E fez uso de um vocabulário bélico para anunciar: “O Rio está sozinho nessa guerra. Aí é muito fácil criticar as forças estaduais, criticar o governador, quando o Estado está, talvez sim, excedendo as suas competências. Como nós jamais abandonaremos a população, se tiver de exceder, excederemos mais ainda para proteger a nossa população”, completou o governador.

Foto: Uendell Ferreira/Ponte Jornalismo

‘Me dá forças, meu Pai’

Na quinta-feira (30/11), um ato aconteceu no Campo da Ordem, no Complexo da Penha. O Campo fica na parte baixa da comunidade, bem próximo da Praça de São Lucas. Debaixo de um céu cinza do qual desce uma garoa fina, pessoas de várias comunidades vão se agrupando sob as bordas dos telhados. A maioria veste camisas brancas e carregam faixas pedindo a saída de Cláudio Castro do governo.

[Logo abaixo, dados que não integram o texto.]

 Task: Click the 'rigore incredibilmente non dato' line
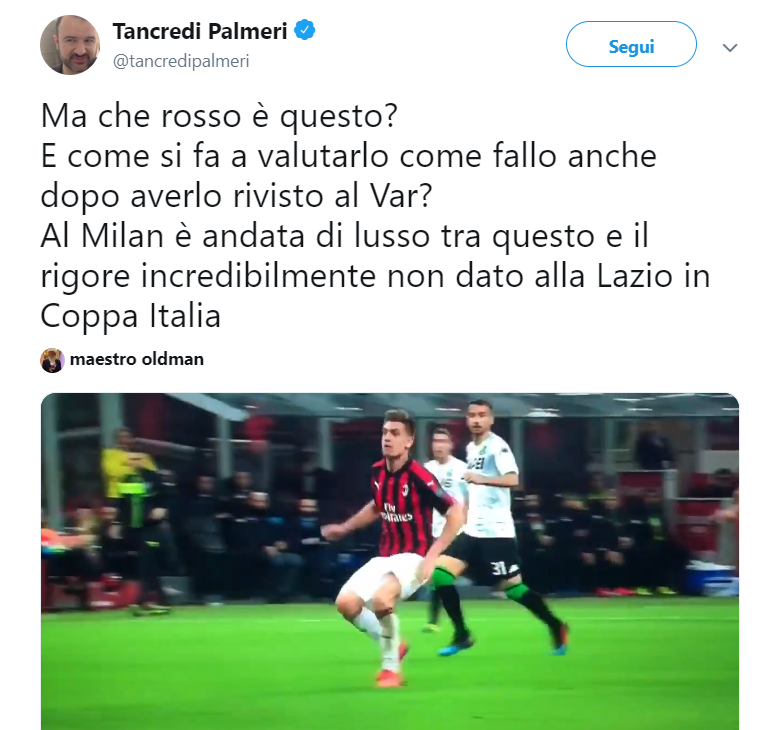[375, 277]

A rua enche, e os abraços de apoio vão se multiplicando. Ana Tobossi, ativista do movimento negro nascida e criada na Vila Cruzeiro, na Penha, desabafa sobre o descaso e a atitude do Estado durante e depois da operação policial. “A que ponto o ser humano chega um um país que não tem pena de morte, e o Estado se sentindo no direito de chegar matando pessoas, quase 200 pessoas? E o pior: é um Estado que não dá nenhuma estrutura, não tem educação, não tem saúde, não tem nada. Nem para descer os corpos [serviu]. Os corpos jogados na mata, com um ritual de crueldade”.

Enquanto caminhamos entre as pessoas presentes, o que vemos e ouvimos são lágrimas e gritos. Um homem de branco, com guias penduradas no pescoço, cai no choro, pedindo forças pela sua fé. “Me dá forças, meu Pai! Me dá forças!”, grita, enquanto é amparado.

Mototáxis ocupam os contornos do Campo da Ordem, enquanto kombis que fazem diariamente o vai-e-vem da favela posicionam-se em uma das pontas, estacionando uma ao lado da outra. Os moradores se apoiam, conversam e organizam gritos de protesto, que ganham coro aos poucos. Embaixo da garoa fina, a multidão caminha pela Penha acompanhada por viaturas da polícia, suplicando mais uma vez por paz.